We can see the proposals to expand the markets regime as part of an exercise of rebalancing. So too with the suggestion of introducing mandatory notification for substantial mergers and the proposed use of interim measures by the CMA, as modelled in June 2019 by the Commission in the Broadcom case.
Part of the challenge set by BEIS to Lord Tyrie was to restore public confidence in markets, leaving unspoken what might happen if such confidence is not restored. This does not mean that antitrust is the only tool, but if we can find ways within our analysis to look more directly at corporate power and stakeholder detriment then competition policy could be part of the solution.
So when Facebook announces that it is going to create its own currency – that is a regulatory issue of course, it is an issue of corporate power and it is also a competition issue waiting to happen – just imagine Facebook controlling the currency of all online commerce, removing control of monetary policy from sovereign governments and the potential for exclusionary abuse. Competition law is not separate to regulation, they are complements not substitutes and should be better integrated.

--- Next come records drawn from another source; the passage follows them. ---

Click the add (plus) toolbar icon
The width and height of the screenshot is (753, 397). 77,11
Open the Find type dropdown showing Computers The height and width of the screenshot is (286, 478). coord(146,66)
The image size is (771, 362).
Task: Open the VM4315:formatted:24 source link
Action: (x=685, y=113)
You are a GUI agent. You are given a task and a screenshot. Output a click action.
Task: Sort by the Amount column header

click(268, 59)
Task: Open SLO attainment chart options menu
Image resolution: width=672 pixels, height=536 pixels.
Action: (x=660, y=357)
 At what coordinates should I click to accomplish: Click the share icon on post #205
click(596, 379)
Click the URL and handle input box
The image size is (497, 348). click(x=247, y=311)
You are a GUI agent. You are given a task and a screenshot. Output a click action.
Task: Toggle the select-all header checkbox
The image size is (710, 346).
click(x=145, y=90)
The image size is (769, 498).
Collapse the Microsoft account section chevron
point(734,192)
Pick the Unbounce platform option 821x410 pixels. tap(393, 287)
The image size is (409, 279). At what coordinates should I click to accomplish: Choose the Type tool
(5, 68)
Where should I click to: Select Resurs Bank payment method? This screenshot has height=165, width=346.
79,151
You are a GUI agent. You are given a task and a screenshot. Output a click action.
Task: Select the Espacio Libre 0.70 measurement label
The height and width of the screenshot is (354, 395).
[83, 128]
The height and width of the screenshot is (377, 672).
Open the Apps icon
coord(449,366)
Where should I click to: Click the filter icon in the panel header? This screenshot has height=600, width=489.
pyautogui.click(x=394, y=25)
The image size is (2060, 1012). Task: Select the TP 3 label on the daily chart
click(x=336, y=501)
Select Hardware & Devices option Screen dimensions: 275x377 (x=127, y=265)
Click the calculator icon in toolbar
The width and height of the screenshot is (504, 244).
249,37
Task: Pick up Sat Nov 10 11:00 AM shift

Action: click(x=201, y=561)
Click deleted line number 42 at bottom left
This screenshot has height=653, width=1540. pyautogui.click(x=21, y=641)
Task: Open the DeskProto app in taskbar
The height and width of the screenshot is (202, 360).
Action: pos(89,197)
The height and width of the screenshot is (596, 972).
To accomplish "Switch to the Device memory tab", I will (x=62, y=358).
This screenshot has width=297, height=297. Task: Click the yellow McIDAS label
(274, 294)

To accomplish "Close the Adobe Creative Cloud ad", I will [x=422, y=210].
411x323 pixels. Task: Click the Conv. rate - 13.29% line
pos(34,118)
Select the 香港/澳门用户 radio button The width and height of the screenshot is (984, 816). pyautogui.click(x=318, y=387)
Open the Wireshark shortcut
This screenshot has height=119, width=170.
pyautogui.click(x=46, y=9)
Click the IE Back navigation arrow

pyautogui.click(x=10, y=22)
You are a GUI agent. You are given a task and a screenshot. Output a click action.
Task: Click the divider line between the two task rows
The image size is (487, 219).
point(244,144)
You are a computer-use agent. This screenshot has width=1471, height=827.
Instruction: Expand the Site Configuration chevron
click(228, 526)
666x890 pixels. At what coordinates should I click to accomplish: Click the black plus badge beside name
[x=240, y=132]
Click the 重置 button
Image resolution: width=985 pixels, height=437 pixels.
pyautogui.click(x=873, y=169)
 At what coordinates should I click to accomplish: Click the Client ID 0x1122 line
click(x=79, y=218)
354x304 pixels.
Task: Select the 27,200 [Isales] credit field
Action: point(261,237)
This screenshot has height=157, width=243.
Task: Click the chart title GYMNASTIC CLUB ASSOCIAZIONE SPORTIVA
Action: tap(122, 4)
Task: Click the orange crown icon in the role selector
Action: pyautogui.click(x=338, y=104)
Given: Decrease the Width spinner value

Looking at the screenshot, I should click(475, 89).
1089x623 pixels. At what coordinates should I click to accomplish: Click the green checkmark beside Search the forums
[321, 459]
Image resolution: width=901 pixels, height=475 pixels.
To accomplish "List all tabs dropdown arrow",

Interestingly Facebook itself has called for more external oversight, although stopping short of true accountability. We can continue to ask ourselves whether we should do something about growing corporate influence but I would argue that the time has come to ask what we can do and how we can do it as individual nation states and national competition authorities, what will the US authorities do and what will they not be prepared to do, and how can we in the UK, as one of the leading jurisdictions on competition policy, help to fill that gap?